What to do: Please copy out the listing below line for line, without changing a single character.

==== Supplied material

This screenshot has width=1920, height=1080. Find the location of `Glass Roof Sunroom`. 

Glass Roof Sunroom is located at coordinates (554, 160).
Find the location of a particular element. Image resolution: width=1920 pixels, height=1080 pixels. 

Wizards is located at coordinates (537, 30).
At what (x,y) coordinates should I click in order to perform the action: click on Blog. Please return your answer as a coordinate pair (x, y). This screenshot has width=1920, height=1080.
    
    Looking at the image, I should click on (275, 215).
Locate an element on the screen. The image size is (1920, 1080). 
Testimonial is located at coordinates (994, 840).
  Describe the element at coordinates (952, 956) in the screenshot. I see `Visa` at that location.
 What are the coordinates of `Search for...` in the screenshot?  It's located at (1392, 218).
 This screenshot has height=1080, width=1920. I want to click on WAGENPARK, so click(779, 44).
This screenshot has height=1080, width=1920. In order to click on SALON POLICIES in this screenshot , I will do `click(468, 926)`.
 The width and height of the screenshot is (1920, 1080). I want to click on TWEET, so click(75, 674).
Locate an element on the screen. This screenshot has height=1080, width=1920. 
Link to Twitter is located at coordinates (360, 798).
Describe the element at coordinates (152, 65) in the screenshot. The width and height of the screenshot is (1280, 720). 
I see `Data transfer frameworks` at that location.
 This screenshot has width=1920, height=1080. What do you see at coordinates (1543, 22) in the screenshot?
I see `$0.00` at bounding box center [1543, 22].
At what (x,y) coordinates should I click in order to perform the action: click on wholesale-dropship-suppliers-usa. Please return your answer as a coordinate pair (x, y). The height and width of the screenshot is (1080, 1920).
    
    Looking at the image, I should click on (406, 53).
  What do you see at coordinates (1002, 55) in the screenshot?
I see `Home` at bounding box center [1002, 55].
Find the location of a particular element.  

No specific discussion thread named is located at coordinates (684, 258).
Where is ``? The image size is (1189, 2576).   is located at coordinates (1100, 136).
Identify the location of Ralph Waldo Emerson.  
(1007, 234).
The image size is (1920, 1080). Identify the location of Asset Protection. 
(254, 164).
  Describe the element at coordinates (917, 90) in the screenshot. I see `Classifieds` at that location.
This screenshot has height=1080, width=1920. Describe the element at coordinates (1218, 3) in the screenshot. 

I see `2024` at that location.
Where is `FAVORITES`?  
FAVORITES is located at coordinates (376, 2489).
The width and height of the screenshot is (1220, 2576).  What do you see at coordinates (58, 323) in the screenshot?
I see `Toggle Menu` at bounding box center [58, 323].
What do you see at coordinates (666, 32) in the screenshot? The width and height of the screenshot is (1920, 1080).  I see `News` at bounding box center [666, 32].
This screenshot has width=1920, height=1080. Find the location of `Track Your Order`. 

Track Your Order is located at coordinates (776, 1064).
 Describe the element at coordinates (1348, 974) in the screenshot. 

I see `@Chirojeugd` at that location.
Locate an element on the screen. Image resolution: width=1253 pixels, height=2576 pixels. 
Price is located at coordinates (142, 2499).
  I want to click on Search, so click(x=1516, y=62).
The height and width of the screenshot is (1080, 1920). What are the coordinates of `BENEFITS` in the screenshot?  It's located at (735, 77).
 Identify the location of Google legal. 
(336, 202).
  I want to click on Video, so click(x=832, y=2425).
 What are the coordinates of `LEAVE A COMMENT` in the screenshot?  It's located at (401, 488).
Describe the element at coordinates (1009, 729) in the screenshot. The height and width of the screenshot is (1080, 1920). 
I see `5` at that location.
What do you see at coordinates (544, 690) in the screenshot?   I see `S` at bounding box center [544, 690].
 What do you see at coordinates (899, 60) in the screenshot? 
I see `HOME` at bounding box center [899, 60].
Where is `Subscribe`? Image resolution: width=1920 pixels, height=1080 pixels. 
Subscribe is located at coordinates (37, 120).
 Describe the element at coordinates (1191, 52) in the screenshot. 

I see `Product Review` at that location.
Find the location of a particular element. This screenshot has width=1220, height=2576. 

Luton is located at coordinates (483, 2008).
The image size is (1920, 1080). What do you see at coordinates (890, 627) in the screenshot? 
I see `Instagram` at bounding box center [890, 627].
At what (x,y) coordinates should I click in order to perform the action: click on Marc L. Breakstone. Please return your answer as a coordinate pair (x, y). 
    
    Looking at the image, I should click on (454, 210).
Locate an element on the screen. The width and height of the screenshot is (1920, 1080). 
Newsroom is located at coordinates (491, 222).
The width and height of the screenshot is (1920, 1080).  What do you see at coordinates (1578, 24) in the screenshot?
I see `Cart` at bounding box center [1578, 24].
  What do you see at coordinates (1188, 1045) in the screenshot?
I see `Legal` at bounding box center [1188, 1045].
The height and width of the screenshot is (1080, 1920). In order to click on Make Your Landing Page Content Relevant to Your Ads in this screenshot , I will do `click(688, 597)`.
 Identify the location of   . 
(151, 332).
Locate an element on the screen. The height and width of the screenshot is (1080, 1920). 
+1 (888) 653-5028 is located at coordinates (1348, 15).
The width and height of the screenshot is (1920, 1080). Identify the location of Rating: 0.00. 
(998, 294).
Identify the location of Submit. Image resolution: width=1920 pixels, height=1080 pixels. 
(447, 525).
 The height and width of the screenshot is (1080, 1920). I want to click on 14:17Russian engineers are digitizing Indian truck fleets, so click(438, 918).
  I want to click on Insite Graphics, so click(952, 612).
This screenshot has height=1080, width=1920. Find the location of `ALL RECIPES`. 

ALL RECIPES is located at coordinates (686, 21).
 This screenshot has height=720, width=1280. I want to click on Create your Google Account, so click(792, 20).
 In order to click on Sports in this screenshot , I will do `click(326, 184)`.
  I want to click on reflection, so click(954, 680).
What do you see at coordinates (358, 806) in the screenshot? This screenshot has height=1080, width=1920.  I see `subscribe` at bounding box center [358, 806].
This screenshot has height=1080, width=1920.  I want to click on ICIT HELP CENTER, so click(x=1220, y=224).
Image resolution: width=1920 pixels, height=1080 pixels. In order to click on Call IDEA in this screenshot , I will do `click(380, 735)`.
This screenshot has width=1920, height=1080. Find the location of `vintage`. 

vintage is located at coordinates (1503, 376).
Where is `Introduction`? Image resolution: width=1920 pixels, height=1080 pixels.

========

Answer below:
This screenshot has width=1920, height=1080. Find the location of `Glass Roof Sunroom`. 

Glass Roof Sunroom is located at coordinates (554, 160).
Find the location of a particular element. Image resolution: width=1920 pixels, height=1080 pixels. 

Wizards is located at coordinates (537, 30).
At what (x,y) coordinates should I click in order to perform the action: click on Blog. Please return your answer as a coordinate pair (x, y). This screenshot has width=1920, height=1080.
    
    Looking at the image, I should click on (275, 215).
Locate an element on the screen. The image size is (1920, 1080). 
Testimonial is located at coordinates (994, 840).
  Describe the element at coordinates (952, 956) in the screenshot. I see `Visa` at that location.
 What are the coordinates of `Search for...` in the screenshot?  It's located at (1392, 218).
 This screenshot has height=1080, width=1920. I want to click on WAGENPARK, so click(779, 44).
This screenshot has height=1080, width=1920. In order to click on SALON POLICIES in this screenshot , I will do `click(468, 926)`.
 The width and height of the screenshot is (1920, 1080). I want to click on TWEET, so click(75, 674).
Locate an element on the screen. This screenshot has height=1080, width=1920. 
Link to Twitter is located at coordinates (360, 798).
Describe the element at coordinates (152, 65) in the screenshot. The width and height of the screenshot is (1280, 720). 
I see `Data transfer frameworks` at that location.
 This screenshot has width=1920, height=1080. What do you see at coordinates (1543, 22) in the screenshot?
I see `$0.00` at bounding box center [1543, 22].
At what (x,y) coordinates should I click in order to perform the action: click on wholesale-dropship-suppliers-usa. Please return your answer as a coordinate pair (x, y). The height and width of the screenshot is (1080, 1920).
    
    Looking at the image, I should click on (406, 53).
  What do you see at coordinates (1002, 55) in the screenshot?
I see `Home` at bounding box center [1002, 55].
Find the location of a particular element.  

No specific discussion thread named is located at coordinates (684, 258).
Where is ``? The image size is (1189, 2576).   is located at coordinates (1100, 136).
Identify the location of Ralph Waldo Emerson.  
(1007, 234).
The image size is (1920, 1080). Identify the location of Asset Protection. 
(254, 164).
  Describe the element at coordinates (917, 90) in the screenshot. I see `Classifieds` at that location.
This screenshot has height=1080, width=1920. Describe the element at coordinates (1218, 3) in the screenshot. 

I see `2024` at that location.
Where is `FAVORITES`?  
FAVORITES is located at coordinates (376, 2489).
The width and height of the screenshot is (1220, 2576).  What do you see at coordinates (58, 323) in the screenshot?
I see `Toggle Menu` at bounding box center [58, 323].
What do you see at coordinates (666, 32) in the screenshot? The width and height of the screenshot is (1920, 1080).  I see `News` at bounding box center [666, 32].
This screenshot has width=1920, height=1080. Find the location of `Track Your Order`. 

Track Your Order is located at coordinates (776, 1064).
 Describe the element at coordinates (1348, 974) in the screenshot. 

I see `@Chirojeugd` at that location.
Locate an element on the screen. Image resolution: width=1253 pixels, height=2576 pixels. 
Price is located at coordinates (142, 2499).
  I want to click on Search, so click(x=1516, y=62).
The height and width of the screenshot is (1080, 1920). What are the coordinates of `BENEFITS` in the screenshot?  It's located at (735, 77).
 Identify the location of Google legal. 
(336, 202).
  I want to click on Video, so click(x=832, y=2425).
 What are the coordinates of `LEAVE A COMMENT` in the screenshot?  It's located at (401, 488).
Describe the element at coordinates (1009, 729) in the screenshot. The height and width of the screenshot is (1080, 1920). 
I see `5` at that location.
What do you see at coordinates (544, 690) in the screenshot?   I see `S` at bounding box center [544, 690].
 What do you see at coordinates (899, 60) in the screenshot? 
I see `HOME` at bounding box center [899, 60].
Where is `Subscribe`? Image resolution: width=1920 pixels, height=1080 pixels. 
Subscribe is located at coordinates (37, 120).
 Describe the element at coordinates (1191, 52) in the screenshot. 

I see `Product Review` at that location.
Find the location of a particular element. This screenshot has width=1220, height=2576. 

Luton is located at coordinates (483, 2008).
The image size is (1920, 1080). What do you see at coordinates (890, 627) in the screenshot? 
I see `Instagram` at bounding box center [890, 627].
At what (x,y) coordinates should I click in order to perform the action: click on Marc L. Breakstone. Please return your answer as a coordinate pair (x, y). 
    
    Looking at the image, I should click on (454, 210).
Locate an element on the screen. The width and height of the screenshot is (1920, 1080). 
Newsroom is located at coordinates (491, 222).
The width and height of the screenshot is (1920, 1080).  What do you see at coordinates (1578, 24) in the screenshot?
I see `Cart` at bounding box center [1578, 24].
  What do you see at coordinates (1188, 1045) in the screenshot?
I see `Legal` at bounding box center [1188, 1045].
The height and width of the screenshot is (1080, 1920). In order to click on Make Your Landing Page Content Relevant to Your Ads in this screenshot , I will do `click(688, 597)`.
 Identify the location of   . 
(151, 332).
Locate an element on the screen. The height and width of the screenshot is (1080, 1920). 
+1 (888) 653-5028 is located at coordinates (1348, 15).
The width and height of the screenshot is (1920, 1080). Identify the location of Rating: 0.00. 
(998, 294).
Identify the location of Submit. Image resolution: width=1920 pixels, height=1080 pixels. 
(447, 525).
 The height and width of the screenshot is (1080, 1920). I want to click on 14:17Russian engineers are digitizing Indian truck fleets, so click(438, 918).
  I want to click on Insite Graphics, so click(952, 612).
This screenshot has height=1080, width=1920. Find the location of `ALL RECIPES`. 

ALL RECIPES is located at coordinates (686, 21).
 This screenshot has height=720, width=1280. I want to click on Create your Google Account, so click(792, 20).
 In order to click on Sports in this screenshot , I will do `click(326, 184)`.
  I want to click on reflection, so click(954, 680).
What do you see at coordinates (358, 806) in the screenshot? This screenshot has height=1080, width=1920.  I see `subscribe` at bounding box center [358, 806].
This screenshot has height=1080, width=1920.  I want to click on ICIT HELP CENTER, so click(x=1220, y=224).
Image resolution: width=1920 pixels, height=1080 pixels. In order to click on Call IDEA in this screenshot , I will do `click(380, 735)`.
This screenshot has width=1920, height=1080. Find the location of `vintage`. 

vintage is located at coordinates (1503, 376).
Where is `Introduction`? Image resolution: width=1920 pixels, height=1080 pixels.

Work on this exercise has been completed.